Report each line in the material below that contains the word "Open".
# # # # #
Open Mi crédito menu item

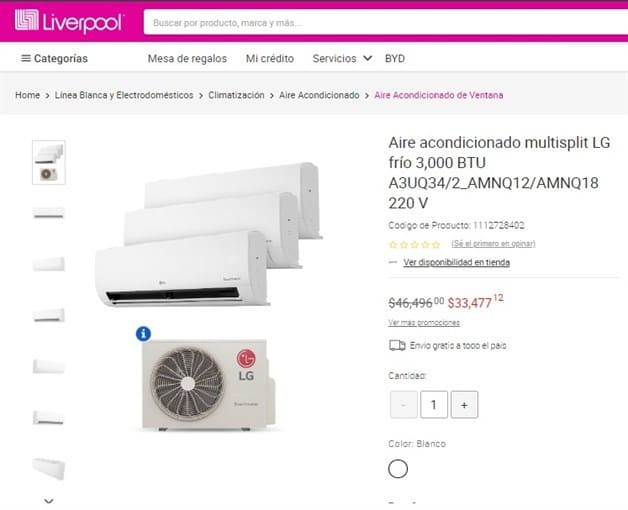tap(270, 58)
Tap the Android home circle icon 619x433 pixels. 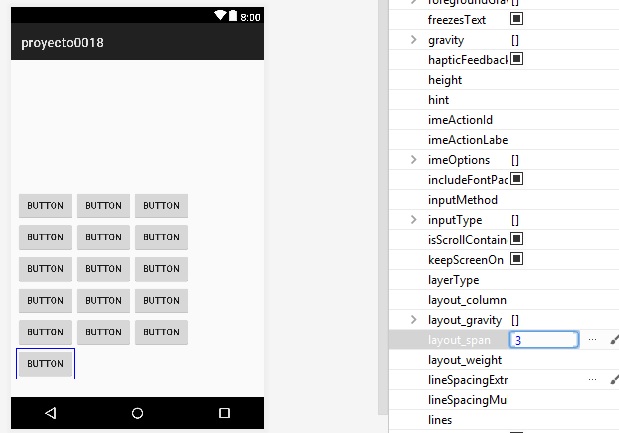click(x=138, y=413)
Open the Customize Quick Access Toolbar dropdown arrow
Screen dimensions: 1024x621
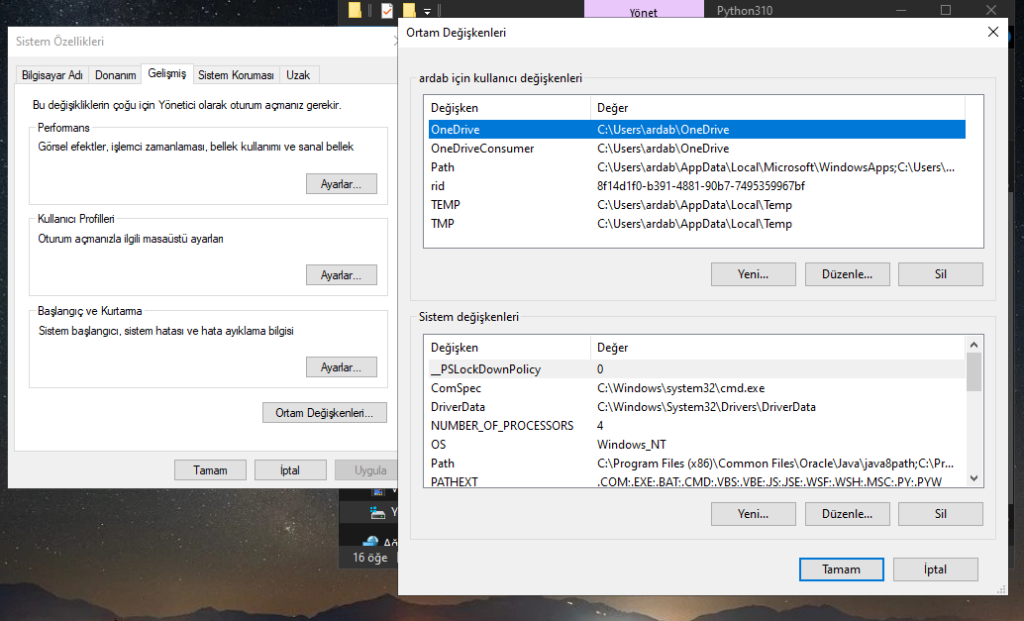[x=428, y=11]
# # # # #
◆ WRITTEN ANSWER ◆
Open Mi crédito menu item
Open the Customize Quick Access Toolbar dropdown arrow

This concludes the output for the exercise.